Under Farmer, “the official must both be aware of facts from which the inference could be drawn
that a substantial risk of serious harm exists, and he must also draw the inference.” Id. at 837.
Not every claim by a prisoner that he has received inadequate medical treatment states
a violation of the Eighth Amendment. Estelle, 429 U.S. at 105. As the Supreme Court explained:
[A]n inadvertent failure to provide adequate medical care cannot be
said to constitute an unnecessary and wanton infliction of pain or to
be repugnant to the conscience of mankind.

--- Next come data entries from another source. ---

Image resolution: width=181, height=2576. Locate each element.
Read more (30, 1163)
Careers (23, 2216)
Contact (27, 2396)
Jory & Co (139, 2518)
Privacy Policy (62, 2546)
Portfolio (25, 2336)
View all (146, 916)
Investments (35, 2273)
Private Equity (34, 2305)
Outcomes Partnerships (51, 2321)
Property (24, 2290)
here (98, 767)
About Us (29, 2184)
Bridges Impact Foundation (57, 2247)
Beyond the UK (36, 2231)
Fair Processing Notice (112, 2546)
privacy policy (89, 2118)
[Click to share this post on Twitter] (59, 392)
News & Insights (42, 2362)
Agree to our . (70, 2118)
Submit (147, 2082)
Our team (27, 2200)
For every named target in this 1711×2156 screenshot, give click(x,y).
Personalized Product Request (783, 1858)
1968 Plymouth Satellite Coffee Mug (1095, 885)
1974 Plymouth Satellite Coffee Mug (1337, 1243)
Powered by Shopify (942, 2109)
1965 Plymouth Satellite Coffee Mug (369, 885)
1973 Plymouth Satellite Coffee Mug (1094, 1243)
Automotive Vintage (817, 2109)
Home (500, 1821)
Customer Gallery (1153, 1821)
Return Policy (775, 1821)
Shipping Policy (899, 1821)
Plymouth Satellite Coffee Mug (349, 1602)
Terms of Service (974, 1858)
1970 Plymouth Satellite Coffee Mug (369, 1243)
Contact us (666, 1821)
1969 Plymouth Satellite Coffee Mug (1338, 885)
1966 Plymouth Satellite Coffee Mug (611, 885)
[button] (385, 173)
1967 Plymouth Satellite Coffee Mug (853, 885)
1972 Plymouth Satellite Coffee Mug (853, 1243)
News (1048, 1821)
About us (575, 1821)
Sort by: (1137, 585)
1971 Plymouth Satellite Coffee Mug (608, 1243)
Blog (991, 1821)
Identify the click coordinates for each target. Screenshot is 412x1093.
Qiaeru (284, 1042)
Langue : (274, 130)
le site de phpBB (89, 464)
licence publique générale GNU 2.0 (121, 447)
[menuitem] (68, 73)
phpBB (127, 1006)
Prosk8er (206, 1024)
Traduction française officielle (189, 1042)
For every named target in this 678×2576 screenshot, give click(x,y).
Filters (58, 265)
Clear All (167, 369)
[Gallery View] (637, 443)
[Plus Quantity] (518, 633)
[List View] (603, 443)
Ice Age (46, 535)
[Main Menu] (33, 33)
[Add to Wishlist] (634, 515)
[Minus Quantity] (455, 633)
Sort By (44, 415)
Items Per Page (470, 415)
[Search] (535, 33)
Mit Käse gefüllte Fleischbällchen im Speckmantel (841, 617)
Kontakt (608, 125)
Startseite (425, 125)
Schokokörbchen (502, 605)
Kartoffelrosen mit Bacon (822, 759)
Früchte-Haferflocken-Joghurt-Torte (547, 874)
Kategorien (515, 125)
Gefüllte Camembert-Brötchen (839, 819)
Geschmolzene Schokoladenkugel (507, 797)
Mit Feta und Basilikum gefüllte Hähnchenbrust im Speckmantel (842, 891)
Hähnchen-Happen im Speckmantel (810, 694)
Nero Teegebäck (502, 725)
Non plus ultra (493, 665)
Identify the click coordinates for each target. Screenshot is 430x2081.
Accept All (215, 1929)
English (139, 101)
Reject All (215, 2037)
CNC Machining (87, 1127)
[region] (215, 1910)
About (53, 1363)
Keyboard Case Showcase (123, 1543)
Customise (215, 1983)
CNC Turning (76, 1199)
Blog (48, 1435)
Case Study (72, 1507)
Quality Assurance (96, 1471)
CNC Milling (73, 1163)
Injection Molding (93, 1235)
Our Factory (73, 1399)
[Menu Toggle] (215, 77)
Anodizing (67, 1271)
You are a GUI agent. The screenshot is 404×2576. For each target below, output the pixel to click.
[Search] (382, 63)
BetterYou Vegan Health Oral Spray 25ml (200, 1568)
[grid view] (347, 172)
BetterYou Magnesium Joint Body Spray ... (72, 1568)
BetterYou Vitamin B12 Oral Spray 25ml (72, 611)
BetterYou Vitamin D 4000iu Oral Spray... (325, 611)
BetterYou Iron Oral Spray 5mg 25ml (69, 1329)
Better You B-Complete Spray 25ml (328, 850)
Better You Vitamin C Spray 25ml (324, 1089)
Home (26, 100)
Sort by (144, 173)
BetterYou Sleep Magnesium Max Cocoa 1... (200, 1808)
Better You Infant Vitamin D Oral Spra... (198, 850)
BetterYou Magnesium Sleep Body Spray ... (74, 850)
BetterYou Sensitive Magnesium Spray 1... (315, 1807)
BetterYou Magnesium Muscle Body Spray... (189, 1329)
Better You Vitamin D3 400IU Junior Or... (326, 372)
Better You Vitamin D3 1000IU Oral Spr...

Thus, a complaint that
a physician has been negligent in diagnosing or treating a medical
condition does not state a valid claim of medical mistreatment under
the Eighth Amendment. Medical malpractice does not become a
constitutional violation merely because the victim is a prisoner. In
order to state a cognizable claim, a prisoner must allege acts or
omissions sufficiently harmful to evidence deliberate indifference to
serious medical needs.
Id. at 105-06 (quotations omitted). Thus, differences in judgment between an inmate and prison
medical personnel regarding the appropriate medical diagnoses or treatment are not enough to state
a deliberate indifference claim. Sanderfer v. Nichols, 62 F.3d 151, 154-55 (6th Cir. 1995); Ward v.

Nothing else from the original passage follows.